Born February 18, 1930, to an upper-middle-class family, Burin des Roziers obtained degrees in literature from the Sorbonne, comparative law from the University of Cambridge, and in 1957 a doctor of law at the Faculty of Law of Paris.

While at Cambridge Burin des Roziers met the Dominican Yves Congar, who had a profound influence on him. Burin des Roziers entered the Dominican order in 1958 and after ordination as a Dominican priest 1963, he worked as a chaplain with law and economics students in Paris. Burin des Roziers became close to and worked with the Dominican and worker-priest Jean Raguenès.
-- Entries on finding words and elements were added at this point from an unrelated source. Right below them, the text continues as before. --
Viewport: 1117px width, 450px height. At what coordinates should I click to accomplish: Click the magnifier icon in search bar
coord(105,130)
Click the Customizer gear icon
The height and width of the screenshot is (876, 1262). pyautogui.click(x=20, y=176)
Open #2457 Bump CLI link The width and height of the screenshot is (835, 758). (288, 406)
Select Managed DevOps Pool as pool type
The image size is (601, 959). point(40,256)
In 1970 he began work as a social worker in Annecy (Hautes-Savoie), working particularly with Tunisian immigrants.

==Work in Brazil==

In 1978, Burin des Roziers left for Brazil, where he became a lawyer for the landless people who lived at the edge of the Amazon rainforest.

Burin des Roziers was instrumental in helping more than 50,000 people who worked in forced labor for wealthy landowners who controlled the majority of rural lands. In 2000, as a lawyer for the Pastoral Commission of the Earth in the State of Pará, Burin des Roziers received death threats from a fazendeiro, one of the wealthy hacienda owners (latifundists), who was also responsible for the assassination of a union leader.
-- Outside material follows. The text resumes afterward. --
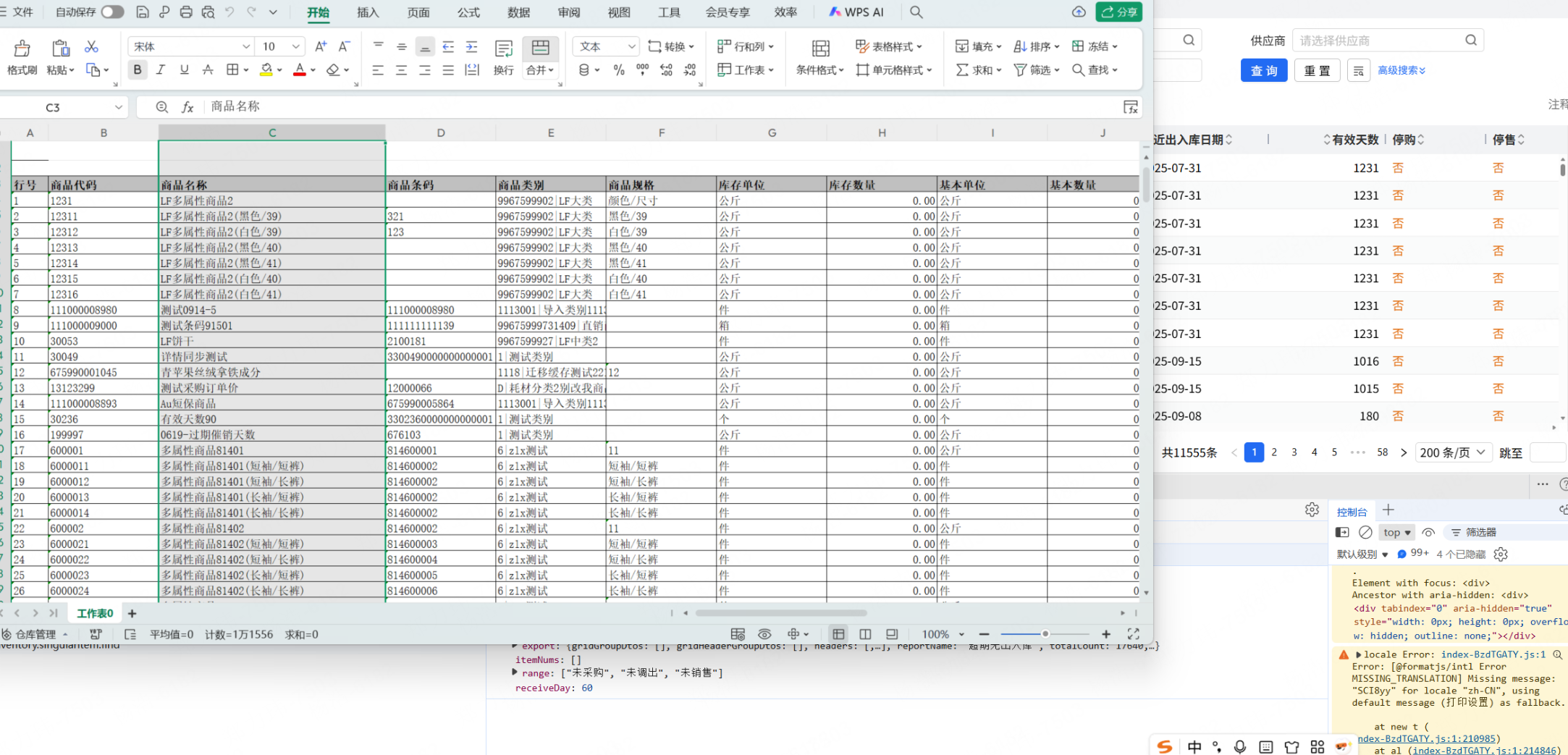Click the 查找 find magnifier icon
This screenshot has width=1568, height=755.
coord(1078,70)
In 2005, after the assassination of the American missionary Dorothy Stang, Burin des Roziers was again threatened with death, as were many trade unionists and religious advocates who worked with the poor. A contract was placed against him by the fazendeiros, for 50,000 reals or 20,000 euros.

==Honors==

As a result of his works, Burin des Roziers received the Legion of Honor in 1994, and the Ludovic-Trarieux international human rights prize in 2005.

==Death==

Burin des Roziers reluctantly left Brazil in 2014 after suffering three strokes and died from natural causes in Paris on November 26, 2017, at the convent of Paris Saint-Jacques.